__Material shown__.
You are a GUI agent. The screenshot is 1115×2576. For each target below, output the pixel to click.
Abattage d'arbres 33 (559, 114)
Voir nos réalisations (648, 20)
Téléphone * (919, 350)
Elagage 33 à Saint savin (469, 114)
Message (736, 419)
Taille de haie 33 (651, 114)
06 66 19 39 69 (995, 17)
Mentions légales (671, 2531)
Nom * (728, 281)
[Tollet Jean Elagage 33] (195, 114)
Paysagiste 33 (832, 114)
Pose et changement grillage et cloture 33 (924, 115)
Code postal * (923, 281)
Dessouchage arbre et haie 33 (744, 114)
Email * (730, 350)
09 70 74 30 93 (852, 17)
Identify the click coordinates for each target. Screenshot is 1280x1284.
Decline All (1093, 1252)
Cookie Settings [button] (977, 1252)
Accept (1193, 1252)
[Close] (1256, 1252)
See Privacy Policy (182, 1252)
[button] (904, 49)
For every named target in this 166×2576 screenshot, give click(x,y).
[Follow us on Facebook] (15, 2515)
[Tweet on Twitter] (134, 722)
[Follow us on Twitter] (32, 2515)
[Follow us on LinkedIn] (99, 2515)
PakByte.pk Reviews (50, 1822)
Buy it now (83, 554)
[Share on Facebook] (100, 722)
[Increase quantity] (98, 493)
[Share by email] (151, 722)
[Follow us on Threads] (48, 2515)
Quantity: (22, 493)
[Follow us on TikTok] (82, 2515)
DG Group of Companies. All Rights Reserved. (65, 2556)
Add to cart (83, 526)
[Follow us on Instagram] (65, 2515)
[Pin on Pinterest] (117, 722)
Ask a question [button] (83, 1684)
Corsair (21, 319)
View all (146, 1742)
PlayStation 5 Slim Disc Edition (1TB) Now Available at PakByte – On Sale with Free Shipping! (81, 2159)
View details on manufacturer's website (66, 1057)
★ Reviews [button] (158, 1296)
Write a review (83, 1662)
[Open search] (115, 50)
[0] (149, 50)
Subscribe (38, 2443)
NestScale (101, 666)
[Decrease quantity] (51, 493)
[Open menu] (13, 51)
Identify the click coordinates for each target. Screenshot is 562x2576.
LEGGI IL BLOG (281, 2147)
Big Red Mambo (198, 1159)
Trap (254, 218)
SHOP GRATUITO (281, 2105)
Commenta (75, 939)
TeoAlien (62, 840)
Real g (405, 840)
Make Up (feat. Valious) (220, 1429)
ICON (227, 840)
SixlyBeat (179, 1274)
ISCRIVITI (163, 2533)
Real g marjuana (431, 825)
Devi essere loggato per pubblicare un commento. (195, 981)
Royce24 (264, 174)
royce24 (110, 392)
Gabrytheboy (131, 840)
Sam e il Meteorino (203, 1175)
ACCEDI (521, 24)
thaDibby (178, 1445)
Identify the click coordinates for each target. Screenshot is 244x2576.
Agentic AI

__Exercise brief__. The records given above are to be repeated in full, exactly.

__Task result__.
You are a GUI agent. The screenshot is 1115×2576. For each target below, output the pixel to click.
Abattage d'arbres 33 (559, 114)
Voir nos réalisations (648, 20)
Téléphone * (919, 350)
Elagage 33 à Saint savin (469, 114)
Message (736, 419)
Taille de haie 33 (651, 114)
06 66 19 39 69 (995, 17)
Mentions légales (671, 2531)
Nom * (728, 281)
[Tollet Jean Elagage 33] (195, 114)
Paysagiste 33 (832, 114)
Pose et changement grillage et cloture 33 (924, 115)
Code postal * (923, 281)
Dessouchage arbre et haie 33 (744, 114)
Email * (730, 350)
09 70 74 30 93 (852, 17)
Identify the click coordinates for each target. Screenshot is 1280x1284.
Decline All (1093, 1252)
Cookie Settings [button] (977, 1252)
Accept (1193, 1252)
[Close] (1256, 1252)
See Privacy Policy (182, 1252)
[button] (904, 49)
For every named target in this 166×2576 screenshot, give click(x,y).
[Follow us on Facebook] (15, 2515)
[Tweet on Twitter] (134, 722)
[Follow us on Twitter] (32, 2515)
[Follow us on LinkedIn] (99, 2515)
PakByte.pk Reviews (50, 1822)
Buy it now (83, 554)
[Share on Facebook] (100, 722)
[Increase quantity] (98, 493)
[Share by email] (151, 722)
[Follow us on Threads] (48, 2515)
Quantity: (22, 493)
[Follow us on TikTok] (82, 2515)
DG Group of Companies. All Rights Reserved. (65, 2556)
Add to cart (83, 526)
[Follow us on Instagram] (65, 2515)
[Pin on Pinterest] (117, 722)
Ask a question [button] (83, 1684)
Corsair (21, 319)
View all (146, 1742)
PlayStation 5 Slim Disc Edition (1TB) Now Available at PakByte – On Sale with Free Shipping! (81, 2159)
View details on manufacturer's website (66, 1057)
★ Reviews [button] (158, 1296)
Write a review (83, 1662)
[Open search] (115, 50)
[0] (149, 50)
Subscribe (38, 2443)
NestScale (101, 666)
[Decrease quantity] (51, 493)
[Open menu] (13, 51)
Identify the click coordinates for each target. Screenshot is 562x2576.
LEGGI IL BLOG (281, 2147)
Big Red Mambo (198, 1159)
Trap (254, 218)
SHOP GRATUITO (281, 2105)
Commenta (75, 939)
TeoAlien (62, 840)
Real g (405, 840)
Make Up (feat. Valious) (220, 1429)
ICON (227, 840)
SixlyBeat (179, 1274)
ISCRIVITI (163, 2533)
Real g marjuana (431, 825)
Devi essere loggato per pubblicare un commento. (195, 981)
Royce24 (264, 174)
royce24 (110, 392)
Gabrytheboy (131, 840)
Sam e il Meteorino (203, 1175)
ACCEDI (521, 24)
thaDibby (178, 1445)
Identify the click coordinates for each target. Screenshot is 244x2576.
Agentic AI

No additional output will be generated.